Exercise description: Filter the records below for the word "header". Keep each line that has it.

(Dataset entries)

===

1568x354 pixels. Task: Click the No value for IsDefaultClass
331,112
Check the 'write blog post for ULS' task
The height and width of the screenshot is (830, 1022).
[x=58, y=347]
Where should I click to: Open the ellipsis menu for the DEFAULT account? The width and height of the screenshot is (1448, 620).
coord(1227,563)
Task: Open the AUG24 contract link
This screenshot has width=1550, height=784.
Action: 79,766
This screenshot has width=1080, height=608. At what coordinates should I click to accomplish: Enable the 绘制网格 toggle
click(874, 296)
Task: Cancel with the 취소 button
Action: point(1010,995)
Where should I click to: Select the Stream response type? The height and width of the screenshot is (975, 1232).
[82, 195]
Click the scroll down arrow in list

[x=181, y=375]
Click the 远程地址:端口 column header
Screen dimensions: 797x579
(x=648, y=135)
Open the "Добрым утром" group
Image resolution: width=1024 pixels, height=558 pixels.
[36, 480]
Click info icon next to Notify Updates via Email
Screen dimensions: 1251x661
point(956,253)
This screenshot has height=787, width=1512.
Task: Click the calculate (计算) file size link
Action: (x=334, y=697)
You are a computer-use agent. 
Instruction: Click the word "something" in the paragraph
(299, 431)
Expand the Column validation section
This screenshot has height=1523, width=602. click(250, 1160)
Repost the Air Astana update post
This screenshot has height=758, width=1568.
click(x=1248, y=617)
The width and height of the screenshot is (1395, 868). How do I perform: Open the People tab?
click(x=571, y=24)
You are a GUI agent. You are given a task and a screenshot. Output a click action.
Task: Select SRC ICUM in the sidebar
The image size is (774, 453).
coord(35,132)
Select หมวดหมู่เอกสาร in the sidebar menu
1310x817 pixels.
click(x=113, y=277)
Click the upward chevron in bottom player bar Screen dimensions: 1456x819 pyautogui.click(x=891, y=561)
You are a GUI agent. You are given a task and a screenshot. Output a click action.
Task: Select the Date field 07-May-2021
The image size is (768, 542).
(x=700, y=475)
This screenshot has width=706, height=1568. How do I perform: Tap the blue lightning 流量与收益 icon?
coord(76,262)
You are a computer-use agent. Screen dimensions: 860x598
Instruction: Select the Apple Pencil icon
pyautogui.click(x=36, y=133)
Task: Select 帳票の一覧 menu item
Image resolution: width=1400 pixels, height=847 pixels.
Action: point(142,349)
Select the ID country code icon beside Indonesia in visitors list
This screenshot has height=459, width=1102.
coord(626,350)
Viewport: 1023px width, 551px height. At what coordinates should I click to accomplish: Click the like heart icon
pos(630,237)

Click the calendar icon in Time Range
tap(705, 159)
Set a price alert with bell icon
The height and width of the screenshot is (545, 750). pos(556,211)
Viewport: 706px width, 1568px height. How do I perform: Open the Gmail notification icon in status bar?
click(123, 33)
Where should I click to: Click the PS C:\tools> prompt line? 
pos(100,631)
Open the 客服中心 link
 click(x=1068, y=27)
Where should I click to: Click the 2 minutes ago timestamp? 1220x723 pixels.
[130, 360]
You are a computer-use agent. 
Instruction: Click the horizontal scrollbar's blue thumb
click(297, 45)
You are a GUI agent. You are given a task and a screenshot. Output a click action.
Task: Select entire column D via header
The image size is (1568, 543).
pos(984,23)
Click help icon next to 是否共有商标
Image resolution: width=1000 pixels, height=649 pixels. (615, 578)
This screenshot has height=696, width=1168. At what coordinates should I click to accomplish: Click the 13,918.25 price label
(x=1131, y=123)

===

Task response:
Click the 远程地址:端口 column header
Task: Select entire column D via header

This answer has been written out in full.